-- WHAT THE EXERCISE ASKS --
The reply must contain exactly the lines below from the one with "Screen dimensions: 404x900" down to the one with "The height and", both included, and nothing more; please omit the pictures.

-- EXTRACTED MATERIAL --
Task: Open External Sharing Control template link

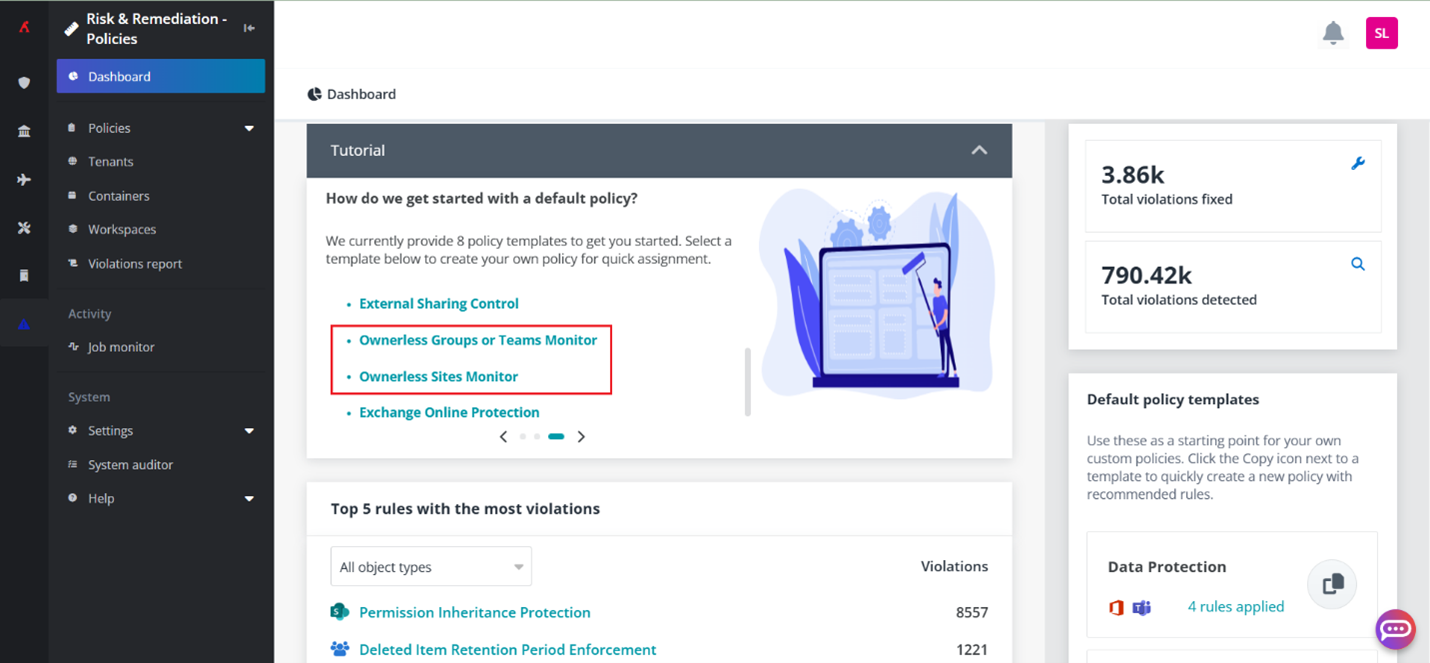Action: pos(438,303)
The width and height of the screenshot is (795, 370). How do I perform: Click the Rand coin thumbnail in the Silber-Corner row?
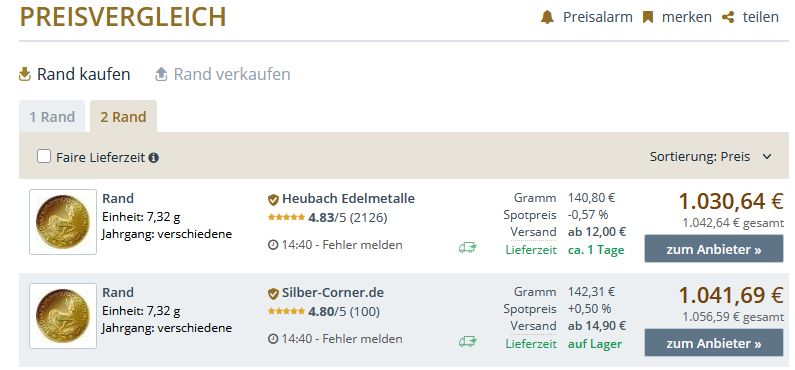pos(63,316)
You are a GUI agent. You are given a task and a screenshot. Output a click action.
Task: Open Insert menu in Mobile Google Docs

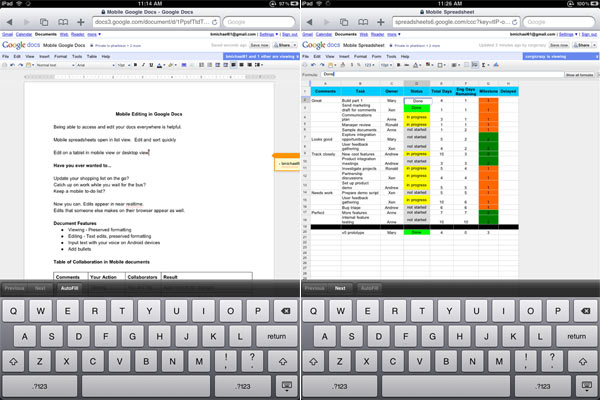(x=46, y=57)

--

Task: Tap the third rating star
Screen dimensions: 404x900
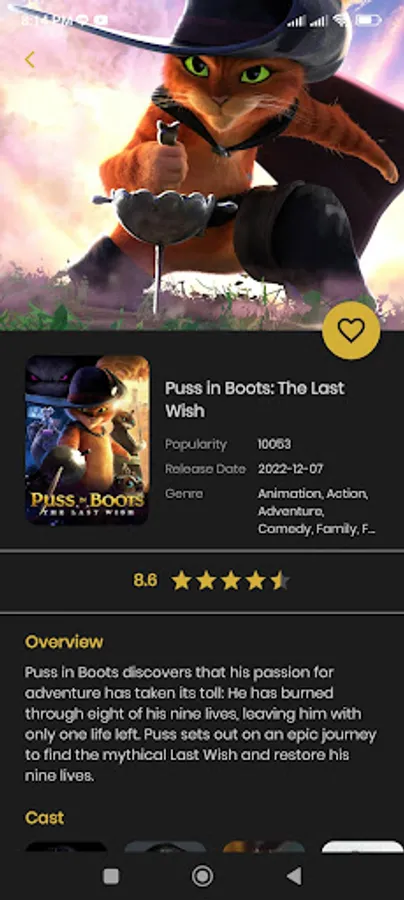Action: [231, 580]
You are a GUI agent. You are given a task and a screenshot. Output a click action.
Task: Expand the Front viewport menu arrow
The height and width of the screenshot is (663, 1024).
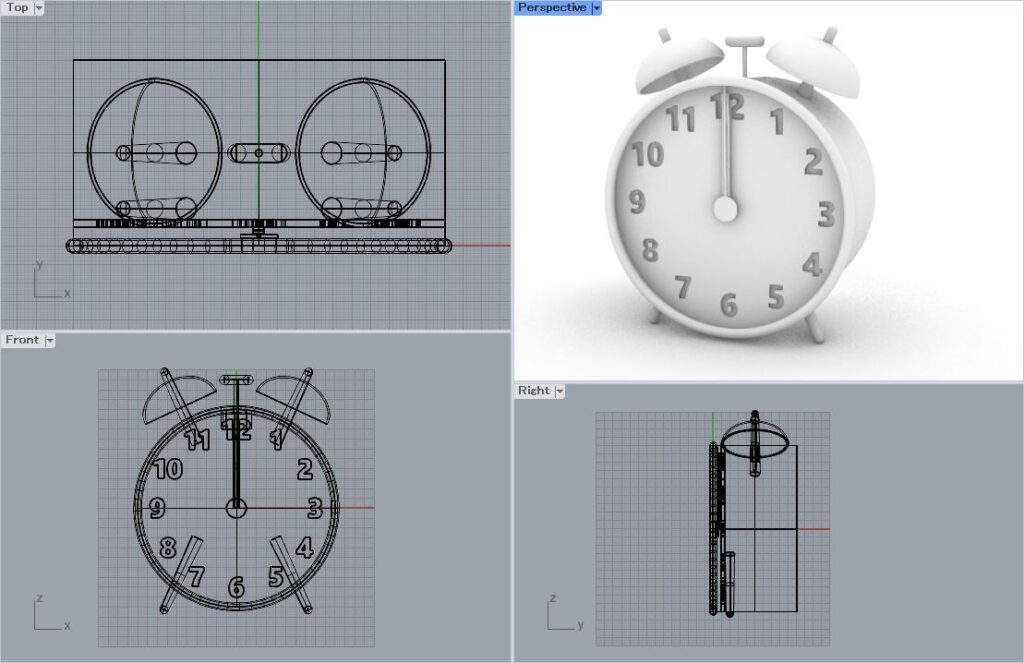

-- ANSWER SECTION --
Screen dimensions: 404x900
Action: [231, 580]
You are a GUI agent. You are given a task and a screenshot. Output a click action.
Task: Expand the Front viewport menu arrow
The height and width of the screenshot is (663, 1024).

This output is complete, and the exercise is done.